К теории театра (Барбой) - страница 25

Однако достаточно остановиться и присмотреться — и может оказаться, что как раз к будущему театру охотничий ритуал, как другие древние обряды (например, инициация), отсылает едва ли не в последнюю очередь. Эта чужесть особенно заметна как раз на фоне преображения. Во-первых, в таком магическом действе нет и не может быть зрителей, то есть он совершенно не зрелище, с театроцентрической точки зрения «даже не зрелище». Надевший маску мамонта несомненно действует, но вовсе не на сородичей, оценивающих его действование, а на себя и на мамонта. Сегодня можно считать доказанным, что для участника такого действа надеть на себя маску-голову мамонта значит стать мамонтом, то есть переселить в тело мамонта свою душу, в определенном смысле со шпионскими целями: охотник должен научиться убивать мамонта и для этого обязан знать нрав противника и будущей жертвы. Но узнать этот нрав он может и с помощью другой «методики»: не свою душу внедрить в тело мамонта, а душу мамонта, которая влачится вслед за его головой, вложить в свое тело. На самом же деле — и для нас это очень важно — тут один и тот же феномен. Тот самый, который А. Ф. Лосев в этой именно связи назвал оборотничеством: все превращается, преображается во все1. Нет не только «празрителя», нет и предшественников актера и роли. Нет никакого посыла театру; а поскольку мы имеем дело с явлением жизни, нет и кивка в сторону будущего театрального предмета. Полнейшее перевоплощение, чистое преображение не содержит в себе ничего ролевого и с этой точки зрения антитеатрально. Заметим в скобках, что тут есть основание для соблазнительной гипотезы, согласно которой между актом преображения и театром на самом деле есть зависимость, но не прямая, а обратная: чем надежней и решительней преображение, тем меньше возможности выяснить, кто в кого преображается, и тем императивней запрет на «зрительство» — словом, тем больше уверенности в том, что тут своего рода эволюционный тупик: природа театра, как и Природа, устроила пробу — и ошиблась, ей предстояли иные, более обнадеживающие опыты.
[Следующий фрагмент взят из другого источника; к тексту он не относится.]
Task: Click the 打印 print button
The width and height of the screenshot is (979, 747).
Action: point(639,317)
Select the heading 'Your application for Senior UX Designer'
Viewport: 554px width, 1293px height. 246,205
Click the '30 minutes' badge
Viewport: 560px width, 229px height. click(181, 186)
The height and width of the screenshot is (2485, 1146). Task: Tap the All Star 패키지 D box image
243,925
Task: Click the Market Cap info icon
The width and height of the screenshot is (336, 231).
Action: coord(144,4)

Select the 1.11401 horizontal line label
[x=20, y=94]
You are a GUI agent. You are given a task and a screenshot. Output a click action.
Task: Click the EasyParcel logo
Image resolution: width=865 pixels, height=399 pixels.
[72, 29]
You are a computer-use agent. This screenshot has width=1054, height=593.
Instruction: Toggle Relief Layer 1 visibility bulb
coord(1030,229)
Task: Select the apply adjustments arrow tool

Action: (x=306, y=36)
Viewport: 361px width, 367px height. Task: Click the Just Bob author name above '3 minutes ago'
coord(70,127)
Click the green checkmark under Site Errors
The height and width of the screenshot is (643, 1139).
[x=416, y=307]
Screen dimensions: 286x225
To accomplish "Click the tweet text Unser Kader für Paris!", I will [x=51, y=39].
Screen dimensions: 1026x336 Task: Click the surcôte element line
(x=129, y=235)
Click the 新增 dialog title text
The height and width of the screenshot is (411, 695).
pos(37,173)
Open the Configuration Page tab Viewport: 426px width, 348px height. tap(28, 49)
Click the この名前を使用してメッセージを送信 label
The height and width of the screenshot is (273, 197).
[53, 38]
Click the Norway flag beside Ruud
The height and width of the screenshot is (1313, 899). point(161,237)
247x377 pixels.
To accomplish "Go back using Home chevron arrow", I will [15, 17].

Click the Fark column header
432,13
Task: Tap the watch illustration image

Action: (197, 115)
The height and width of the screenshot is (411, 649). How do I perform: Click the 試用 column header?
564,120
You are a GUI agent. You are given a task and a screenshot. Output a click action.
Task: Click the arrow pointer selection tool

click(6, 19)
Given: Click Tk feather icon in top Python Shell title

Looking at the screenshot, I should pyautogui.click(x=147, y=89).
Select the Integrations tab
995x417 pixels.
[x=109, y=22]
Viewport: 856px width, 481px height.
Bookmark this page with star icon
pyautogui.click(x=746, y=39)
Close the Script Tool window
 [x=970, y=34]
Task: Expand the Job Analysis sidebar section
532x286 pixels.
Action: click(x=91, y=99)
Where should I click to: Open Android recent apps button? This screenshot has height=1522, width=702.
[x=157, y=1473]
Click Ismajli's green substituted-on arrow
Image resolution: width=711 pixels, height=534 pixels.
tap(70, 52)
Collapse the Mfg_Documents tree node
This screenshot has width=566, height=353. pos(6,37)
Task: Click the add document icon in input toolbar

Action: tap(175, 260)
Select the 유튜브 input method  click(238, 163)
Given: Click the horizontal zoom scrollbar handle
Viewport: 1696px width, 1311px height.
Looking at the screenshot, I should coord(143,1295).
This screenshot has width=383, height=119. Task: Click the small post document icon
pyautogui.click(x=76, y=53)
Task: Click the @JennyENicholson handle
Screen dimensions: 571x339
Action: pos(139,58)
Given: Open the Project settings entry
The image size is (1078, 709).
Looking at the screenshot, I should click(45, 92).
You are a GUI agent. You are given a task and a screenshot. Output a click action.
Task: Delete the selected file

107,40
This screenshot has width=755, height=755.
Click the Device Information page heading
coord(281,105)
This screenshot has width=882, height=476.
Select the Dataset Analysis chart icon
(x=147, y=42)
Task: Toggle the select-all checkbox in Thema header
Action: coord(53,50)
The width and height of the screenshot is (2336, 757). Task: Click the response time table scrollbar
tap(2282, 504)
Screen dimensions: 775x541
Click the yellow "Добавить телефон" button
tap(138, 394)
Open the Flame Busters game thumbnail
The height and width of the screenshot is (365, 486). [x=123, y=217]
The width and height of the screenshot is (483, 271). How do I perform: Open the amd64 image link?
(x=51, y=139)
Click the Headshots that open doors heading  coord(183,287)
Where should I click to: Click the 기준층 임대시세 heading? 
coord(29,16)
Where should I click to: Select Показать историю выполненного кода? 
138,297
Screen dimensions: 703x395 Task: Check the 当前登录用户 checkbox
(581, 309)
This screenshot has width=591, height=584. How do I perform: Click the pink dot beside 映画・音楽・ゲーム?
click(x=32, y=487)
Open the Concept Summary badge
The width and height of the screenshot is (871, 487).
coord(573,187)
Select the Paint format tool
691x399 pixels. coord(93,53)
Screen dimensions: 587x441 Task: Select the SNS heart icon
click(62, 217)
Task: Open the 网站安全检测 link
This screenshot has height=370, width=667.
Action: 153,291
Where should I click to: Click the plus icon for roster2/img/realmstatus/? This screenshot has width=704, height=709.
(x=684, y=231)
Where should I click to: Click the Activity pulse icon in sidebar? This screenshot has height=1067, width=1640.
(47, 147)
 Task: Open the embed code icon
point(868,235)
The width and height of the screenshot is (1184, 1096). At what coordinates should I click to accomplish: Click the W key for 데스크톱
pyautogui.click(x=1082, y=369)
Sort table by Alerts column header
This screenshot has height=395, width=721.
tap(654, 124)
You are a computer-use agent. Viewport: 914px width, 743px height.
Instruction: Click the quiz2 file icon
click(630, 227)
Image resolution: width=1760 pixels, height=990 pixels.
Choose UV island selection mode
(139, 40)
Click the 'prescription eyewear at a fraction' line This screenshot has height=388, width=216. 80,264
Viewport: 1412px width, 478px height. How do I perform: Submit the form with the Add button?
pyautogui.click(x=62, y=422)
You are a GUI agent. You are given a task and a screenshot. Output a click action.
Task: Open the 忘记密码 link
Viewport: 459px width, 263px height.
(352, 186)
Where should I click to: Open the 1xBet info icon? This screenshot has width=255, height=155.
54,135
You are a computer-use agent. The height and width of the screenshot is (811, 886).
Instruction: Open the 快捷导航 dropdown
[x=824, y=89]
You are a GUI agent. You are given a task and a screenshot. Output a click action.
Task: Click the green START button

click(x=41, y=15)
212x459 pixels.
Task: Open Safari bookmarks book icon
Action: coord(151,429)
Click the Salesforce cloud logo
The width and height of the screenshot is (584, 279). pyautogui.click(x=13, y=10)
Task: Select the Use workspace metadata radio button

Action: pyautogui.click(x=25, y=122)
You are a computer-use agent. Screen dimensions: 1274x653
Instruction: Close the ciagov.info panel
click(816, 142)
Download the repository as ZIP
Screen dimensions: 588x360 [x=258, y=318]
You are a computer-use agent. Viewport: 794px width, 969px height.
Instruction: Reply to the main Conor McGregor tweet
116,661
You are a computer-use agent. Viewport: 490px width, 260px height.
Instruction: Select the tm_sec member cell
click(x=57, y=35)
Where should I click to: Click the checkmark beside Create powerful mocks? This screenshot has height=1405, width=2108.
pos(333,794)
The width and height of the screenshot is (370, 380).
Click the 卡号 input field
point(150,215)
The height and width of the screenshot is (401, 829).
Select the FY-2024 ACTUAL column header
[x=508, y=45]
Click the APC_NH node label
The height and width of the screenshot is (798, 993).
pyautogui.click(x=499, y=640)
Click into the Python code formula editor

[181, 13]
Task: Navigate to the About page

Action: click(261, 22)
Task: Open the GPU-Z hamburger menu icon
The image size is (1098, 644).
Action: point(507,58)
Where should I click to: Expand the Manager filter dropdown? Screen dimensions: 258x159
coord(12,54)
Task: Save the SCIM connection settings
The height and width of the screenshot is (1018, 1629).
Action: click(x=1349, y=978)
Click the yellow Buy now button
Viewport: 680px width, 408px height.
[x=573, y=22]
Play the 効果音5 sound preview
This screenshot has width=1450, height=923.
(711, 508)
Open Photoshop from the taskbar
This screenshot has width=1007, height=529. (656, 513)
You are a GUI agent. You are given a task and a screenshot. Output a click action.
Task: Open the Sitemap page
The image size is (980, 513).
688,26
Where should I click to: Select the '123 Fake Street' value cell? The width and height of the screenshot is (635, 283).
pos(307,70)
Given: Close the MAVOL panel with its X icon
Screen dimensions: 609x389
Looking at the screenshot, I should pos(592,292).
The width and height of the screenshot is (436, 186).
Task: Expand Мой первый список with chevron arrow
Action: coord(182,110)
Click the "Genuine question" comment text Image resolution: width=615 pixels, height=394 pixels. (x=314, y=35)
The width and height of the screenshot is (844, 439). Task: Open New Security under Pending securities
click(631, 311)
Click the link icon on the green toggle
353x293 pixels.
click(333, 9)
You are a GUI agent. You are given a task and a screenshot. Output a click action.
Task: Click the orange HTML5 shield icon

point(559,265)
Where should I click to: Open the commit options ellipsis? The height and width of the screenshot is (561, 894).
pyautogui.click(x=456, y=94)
Через тысячелетия после возникновения охотничьих обрядов в греческом местечке Элевсин жрецы преображались в персонажей хтонического мифа о Деметре, Персефоне и Аиде. Тут была культурная форма в тесном, строгом смысле понятия, тут была магия после рождения религии, уже на почве религии, тут жрец не сомневался в том, что он не Деметра, и еще меньше мог предположить, что Деметра превращается в него, жреца. Все это куда ближе театру. А все-таки, пожалуй, и элевсинскую мистерию не стоит так уверенно, как мы это делаем, объявлять прямым родителем древнегреческого театра. Здесь не изображают — здесь преображаются; здесь нет нужды в публике, потому что жрец перевоплощается в Деметру с целями, интересующими только его и Деметру. Став на время магического сеанса Деметрой и Персефоной, жрецы автоматически начинали заведовать временами года. Им теперь не надо было просить о мягкой зиме или вымаливать дождь в засуху: календарь в их руках, они сами календарь. Мы снова встречаемся с коварством дотеатральной истории, снова видим тупик, а если и тоннель, то свет в конце его нетеатральный.